Building a working KVM-over-IP out of a Raspberry Pi, a cheap HDMI capture dongle and a USB gadget cable, so I can reach the BIOS of a headless box from the sofa instead of carrying a monitor to the cupboard.

A soldering iron and electronics on a workbench

The problem that finally pushed me into building this: a homelab box stopped booting, sat there blinking at a screen I could not see, and the only way to find out why was to unplug a monitor and keyboard from somewhere, carry them to the cupboard under the stairs, crouch on the floor, and discover it was waiting at the BIOS for someone to press a key. A commercial IP-KVM that can do that costs more than the server it would be babysitting. So I built one.

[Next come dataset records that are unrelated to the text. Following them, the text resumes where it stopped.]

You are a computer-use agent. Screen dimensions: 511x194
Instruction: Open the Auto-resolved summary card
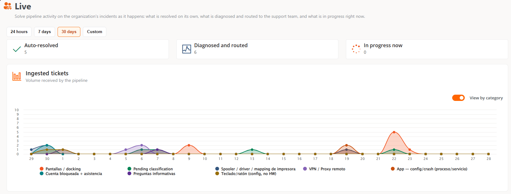pyautogui.click(x=88, y=49)
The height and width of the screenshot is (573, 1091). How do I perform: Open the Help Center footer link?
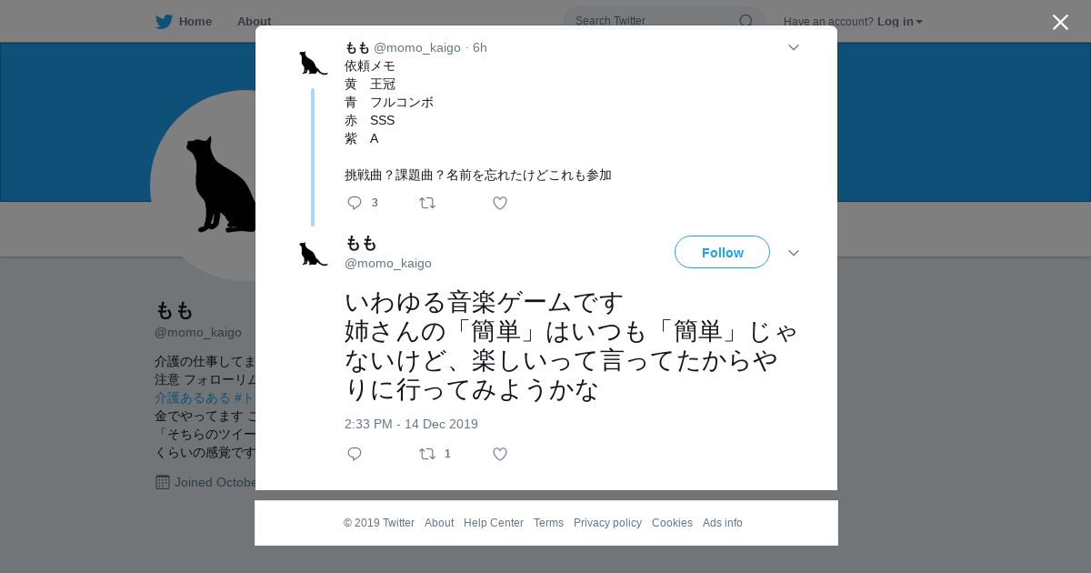(494, 523)

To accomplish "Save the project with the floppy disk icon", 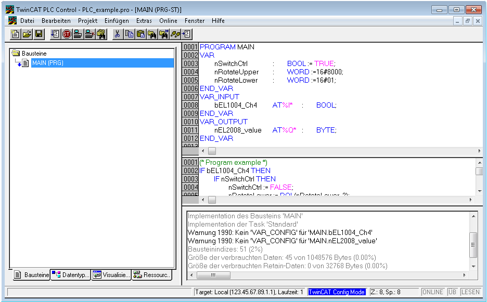I will point(39,34).
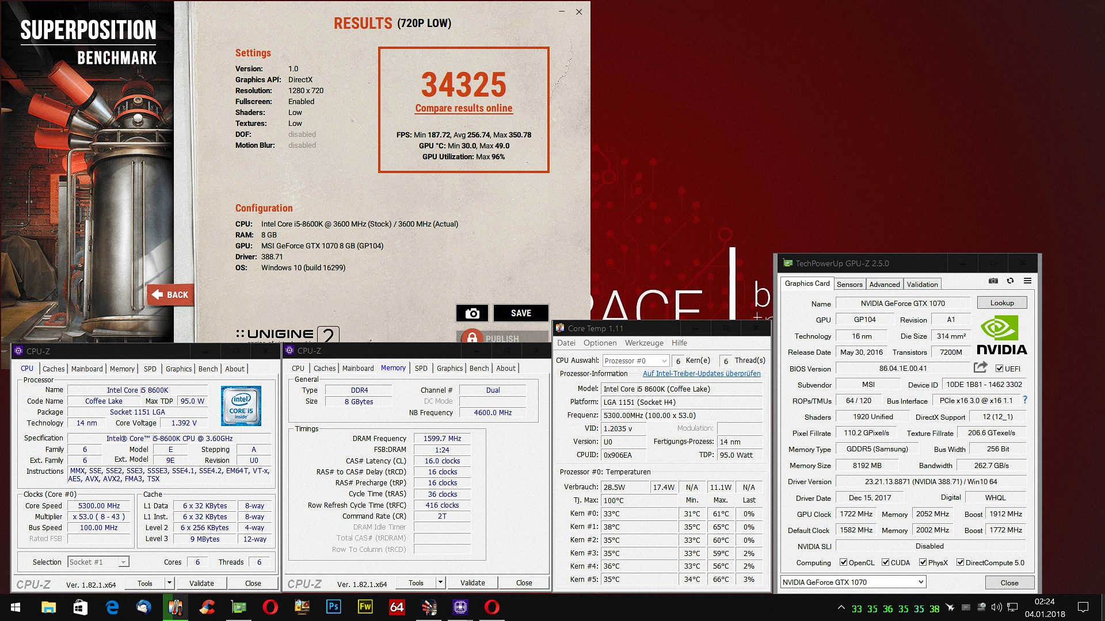Toggle the UEFI checkbox
The width and height of the screenshot is (1105, 621).
(999, 369)
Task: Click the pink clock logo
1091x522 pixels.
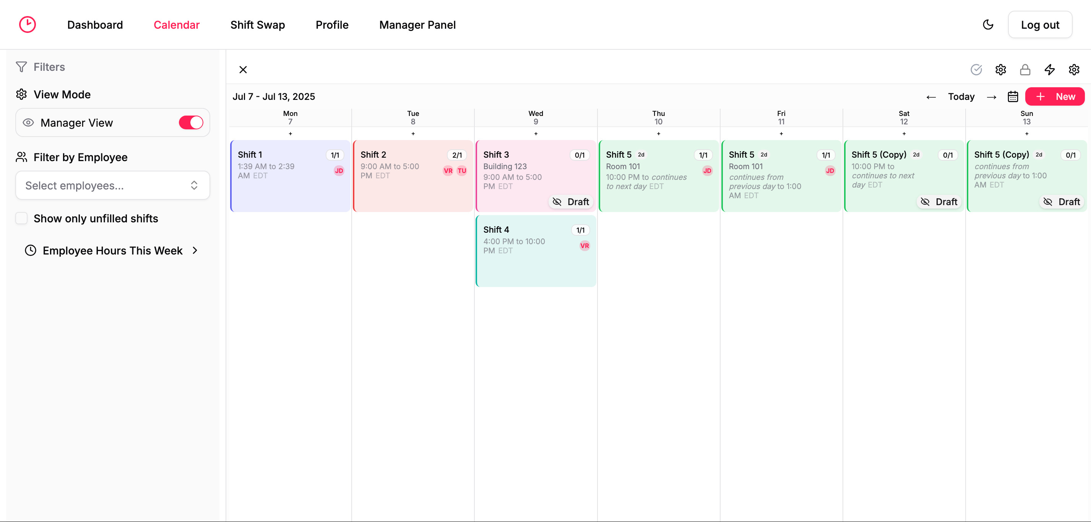Action: [x=27, y=24]
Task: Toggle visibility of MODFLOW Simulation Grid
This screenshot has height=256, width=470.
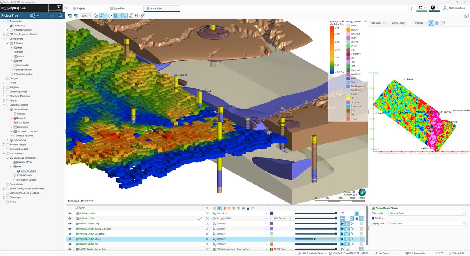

A KVM-over-IP needs to do two things the machine's own OS cannot help with, because the whole point is reaching the machine before the OS is up. It must see the video output, including the BIOS, and it must pretend to be a keyboard and mouse. A Raspberry Pi can do both, given the right cheap parts.

the parts

  • A Raspberry Pi (I used a spare Pi 4, but a Pi 3 is plenty for this).
  • A USB HDMI capture dongle, the ubiquitous sub-£15 type that shows up as a standard UVC webcam.
  • A USB-C cable for the Pi 4's data port, or for a Pi Zero, the OTG port, to act as the keyboard/mouse gadget.
  • The PiKVM software image, which ties it all together.

The capture dongle is the clever bit and the reason this is now cheap. It takes the HDMI output of the server and presents it to the Pi as if it were a webcam. The Pi does not care that it is looking at a BIOS screen rather than a person, it just grabs frames. Because it is plain HDMI capture, it sees everything the monitor would, from the very first POST message onwards. That is the part the OS-level remote tools can never do.

A small circuit board and ribbon connections on a bench

the keyboard half

Seeing the screen is only half of it. To press the key the BIOS is waiting for, the Pi has to be a keyboard. This is the USB gadget mode, where the Pi's USB port stops being a host and starts pretending to be a device. Plug the Pi into the server's USB port with the right cable and, with the gadget modules loaded, the server sees a perfectly ordinary HID keyboard and mouse. It has no idea there is a whole Linux computer on the other end relaying my keystrokes over the network.

Wiring it up by hand is fiddly, which is why PiKVM exists and why I did not do it by hand. It bundles the video capture, the HID gadget, and a web interface into one image. You flash it, plug in the dongle and the gadget cable, and you get a browser tab showing the server's screen with a working keyboard and mouse.

the part that nearly stopped me

The annoyance, and there is always one, was power and the gadget port at the same time. On a Pi 4 the natural USB-C port is also where the gadget data lives, and you cannot trivially both power the Pi and use that port as a device without a split power arrangement. PiKVM documents this, and the answer is either a Pi that separates the two more cleanly or a little dual-role power board. I went the documented route rather than being clever, soldered the recommended split, and it behaved.

# what the gadget side looks like once it is up
$ lsmod | grep -E 'libcomposite|dwc2'
libcomposite           ...
dwc2                   ...

If those two are not loaded, the server will not see a keyboard, and you will sit there pressing keys into the void wondering why nothing happens. Ask me how I know.

was it worth it

Completely. The first real test was the box that started all this. I pulled up the web interface from the sofa, watched it POST, saw it sitting at the BIOS exactly as suspected, pressed the key, and watched it carry on booting. No crouching, no carrying a monitor, no cupboard. For the cost of a Pi I already owned and a dongle the price of a takeaway, I have something that does the job of a piece of kit that costs a few hundred pounds.

The honest caveats: it is a Pi, so it is not as instant as proper out-of-band management baked into server-grade hardware, and there is a moment of trust in plugging a network-connected device into the USB and HDMI of a machine you care about. I keep it on a segmented bit of the network for that reason. But for reaching the BIOS of a headless box that has decided to sulk, it is exactly the right amount of engineering, which is to say cheap, slightly held together with documentation, and genuinely useful.